Source passage –
17. The apparatus according to claim 16, wherein said supply means supplies
the reception signal to the plurality of despread means in parallel.
18. A spread spectrum communication apparatus comprising:
first generation means for generating a first spread code;
a plurality of delay means for delaying the first spread code to generate a
plurality of spread codes having different phases;
modulation means for modulating transmission information signals of a
plurality of parallel channels using the plurality of spread codes
generated by said plurality of delay;
accumulation means for accumulating the signals of the channels modulated
by said modulation means;
second generation means for generating a second spread code;
multiplication means for multiplying a signal accumulated by said
accumulation means with the second spread code generated by said second
generation means; and
transmission means for transmitting the signal multiplied by said
multiplication means.
19. A spread spectrum communication apparatus comprising:
first generation means for generating a first inverse spread code;
second generation means for generating a second inverse spread code;
correlation means for checking a correlation between the second inverse
spread code and a reception signal;
third generation means for delaying the first inverse spread code according
to the correlation between the second inverse spread code and the
reception signal to generate a plurality of inverse spread codes having
different phases; and
modulation means for parallelly modulating the reception signal using the
plurality of inverse spread codes generated by said third generation
means.
20. A telephone exchange system having an extension connected by radio,
comprising:
reception means for receiving a signal from a terminal;
demodulation means for despreading the signal received by said reception
means to demodulate the signal into a speech signal;
exchange means for exchanging the speech signal demodulated by said
demodulation means;
transmission means for transmitting the speech signal exchanged by said
exchange means to a communication partner; and
control means for controlling said exchange means on the basis of the
signal received by said reception means.
21. The system according to claim 20, wherein said demodulation means
despreads the reception signal using a plurality of inverse spread codes.
22. The system according to claim 21, wherein said demodulation means
converts the data despread by the plurality of inverse spread codes into
serial data, and outputs the serial data.
23. The system according to claim 21, wherein said demodulation means
converts the data despread by the plurality of inverse spread codes into
Alternate Mark Inversion code data, and outputs the Alternate Mark
Inversion code data.
24. A telephone exchange system having an extension connected by radio,
comprising:
receiving means for receiving a speech signal from a communication partner;
exchange means for exchanging the speech signal received by said receiving
means;
spread means for spreading the speech signal exchanged by said exchange
means; and
transmission means for transmitting the signal spread by said means to a
terminal.
25. The system according to claim 24, wherein said transmission means
spreads the speech signal using a plurality of spread codes.
26. The system according to claim 25, wherein said transmission means
converts the speech signal into parallel data, and spreads channels of the
parallel data using a plurality of different spread codes, respectively.

Dataset section –
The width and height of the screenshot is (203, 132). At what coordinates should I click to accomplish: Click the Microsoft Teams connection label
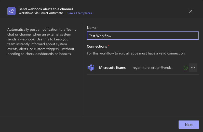112,68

Requirements – In the patent claims, what code data does claim 23 say the demodulation means converts the despread data into?

Full answer – Alternate Mark Inversion code data.